— Sayfa metni —
■ ■ ■ ■ ■
Yine, siz de dediniz ki: "Önümüzdeki yıllarda enerjiden, mazottan, petrolden daha önemli şey gıda olacak dünya için." Doğru yani bizim de Türkiye'nin en önemli üretimi de gıda üzerine yani buğday, mısır, pamuk, ayçiçeği, bunların hepsi Türkiye'nin topraklarında üretilebilecek, Türkiye'nin, Türk çiftçisinin üretebileceği meyve sebzeler. Yine narenciye, efendim bunun yanı sıra üzüm, kayısı gibi önemli ürünler yine Karadeniz Bölgesi'nde çay, fındık gibi önemli ürünler, bunların hepsini bizim çiftçimiz üretebilecek durumda. Yeter ki bunun planlamasını iyi yapalım, yeter ki bunların desteklerini iyi ayarlayalım ve çiftçimizi üretmeye teşvik edelim. Ben inanıyorum ki Türkiye bu manada her türlü engeli aşabilecek durumda.
■ ■ ■ ■ ■
— Verilen malzeme —
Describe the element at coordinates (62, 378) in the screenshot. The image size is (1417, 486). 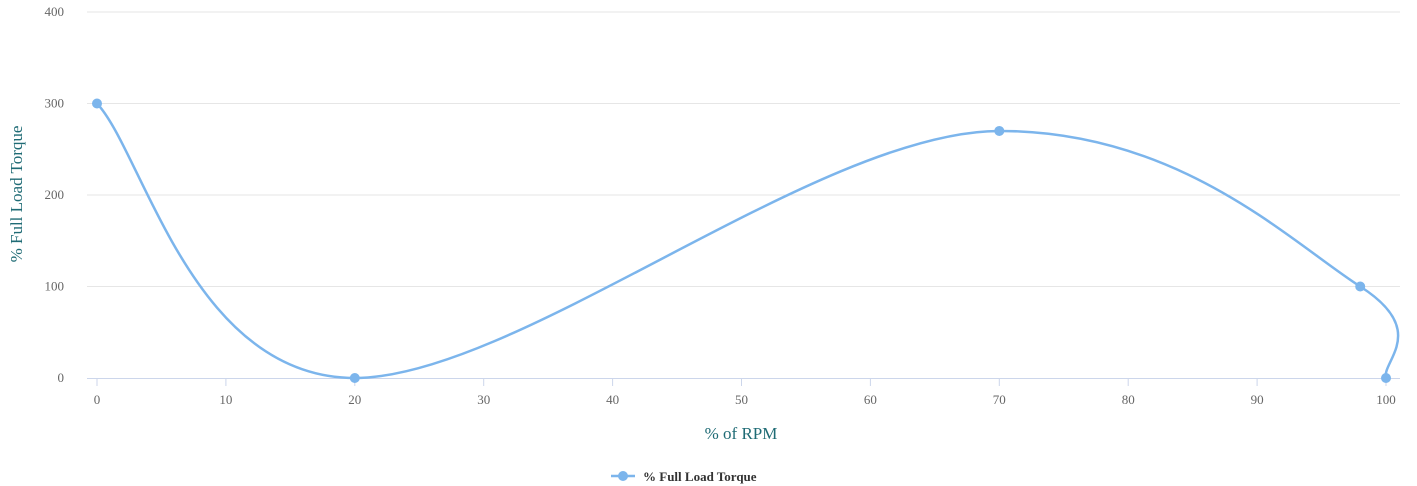
I see `y-tick-label: 0` at that location. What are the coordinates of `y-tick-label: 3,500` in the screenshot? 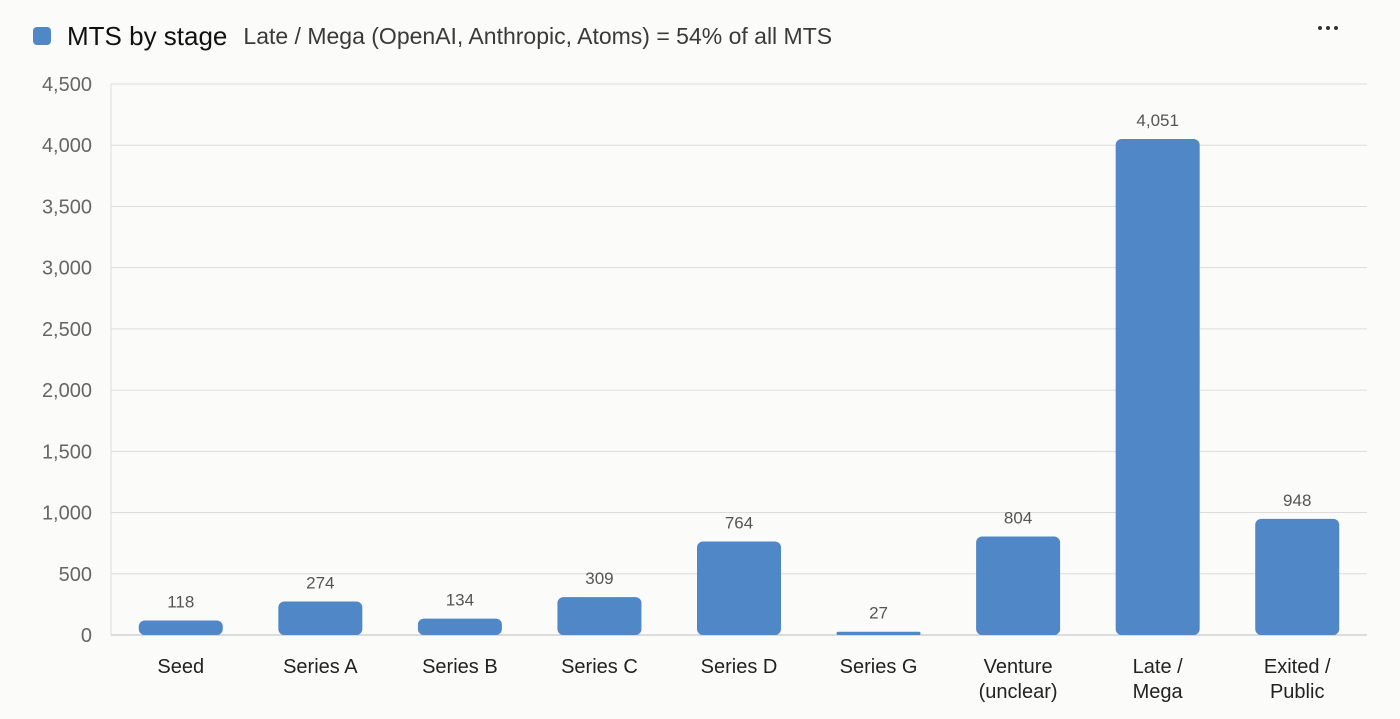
■ ■ ■ ■ ■
— Alıştırma yönergeleri —
1. Tarım ve gıda üretimi üzerine olan metne göre aşağıdaki soruları cevaplayın.
(a) Önümüzdeki yıllarda dünya için enerjiden, mazottan ve petrolden daha önemli olacak şey nedir?
(b) Karadeniz Bölgesi'nde hangi önemli ürünler anılıyor?
(c) Konuşmacı, "Yeter ki" diye başlayan ifadelerde hangi iki şeyin iyi yapılmasını istiyor?
2. Tarım ve gıda üretimi üzerine olan metnin devamını yazın. Devam, metnin son cümlesinden sonra başlasın.
Veriler, metinden bağımsız ayrı bir malzemedir.

— Görev cevapları —
1.
(a) Gıda.
(b) Çay ve fındık.
(c) Planlamanın iyi yapılmasını ve desteklerin iyi ayarlanmasını istiyor.

2.
Yine 2/B arazileriyle alakalı Çukurova'da bir belirsizlik var.

BAŞKAN - Sayın Varlı, lütfen son cümlelerinizi alayım.

MUHARREM VARLI (Adana) - Son cümleyi tamamlıyorum Sayın Başkan.

Bu araziler satılacak mı, satılmayacak mı? Büyükşehir Yasası çıktıktan sonra bu arazilerle ilgili bir düzenleme yapılacak mı, yapılmayacak mı? Sayın Bakan, bunlar çok önemli.

Bir ikincisi rayiç bedeli çok yüksek tutuyorlar yani bu bedellerle çiftçilerin bu arazileri alması mümkün değil. Bu arazileri Sayın Cumhurbaşkanın bahsettiği gibi faiz lobileri alır, o zaman da Allah esirgesin kötü sonuçlar ortaya çıkar. Lütfen bu konuda da özellikle rayiç bedeller konusunda bürokratları gönderirken ziraat odalarına, efendim, tarımla alakalı, tarımı destekleyen kurumlardan fikir almalarını ve ona göre rayiç bedel belirlemelerini istirham ediyorum.

Teşekkür ediyorum, sağ olun.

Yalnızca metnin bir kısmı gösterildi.